If these opportunities are going to be of benefit, however, the company team—or a portion of it—must be prepared to take advantage of them.
What does this mean, and how is it done?
The Steady…
As taken up in our previous article, the company must maintain the strength of its successful offerings. Those are the products and services that made the business profitable in the first place. When a new opportunity is discovered by management, it must be dovetailed into the company so that it can be delivered without affecting the existing successful pattern.
For example, let’s say a business has found steady success in selling auto parts. Customers in the area know they can come to this retailer to find parts for their cars. Customers have come to rely on the business’ well-trained staff and their needs being satisfied.
…and the Ready
Company leadership has looked around, though, and has discovered that there is no competent tire dealership in the area. If the retailer could add tire sales into its business model, the same customers who have been coming to the store for years could now purchase tires. Of course, it would only make sense for the store to install tires, as most people cannot do this themselves.
This would mean training counter staff not only to be knowledgeable about auto parts but also to be equally conversant about tires. The business would need to ensure that, as these staff receive additional training, they don’t neglect the auto parts business that has brought the company success.
Additional staff would need to be hired for installation, as there are currently no employees capable of tire installation. This business addition would also require expanding current facilities to install vehicle tires.
In addition to service staff, it is just as crucial that company management be trained to take on this new line of business. Managers over the front counter would have to be knowledgeable in the tire business as well as the auto parts business. They would need to fully understand that the successful auto parts line must not suffer any decline as this new line of business is added on.

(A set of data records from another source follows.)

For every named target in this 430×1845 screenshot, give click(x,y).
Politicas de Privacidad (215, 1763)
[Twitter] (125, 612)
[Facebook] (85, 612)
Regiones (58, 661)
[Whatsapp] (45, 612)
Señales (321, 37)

New management would have to come in over the installation portion of the business, as it didn’t exist before now.
The New Model
Keeping both elements on track—the “steady” and the “ready”—would mean that the existing successful auto parts business would keep right on going, and the new tire business could move in alongside it and come to an equal measure of success.
Finding new opportunities and folding them into the existing business also substantially impacts the company’s sales and marketing—which we’ll take up in our next article.
When adding a new opportunity, get the staff up and running and ready to take it on.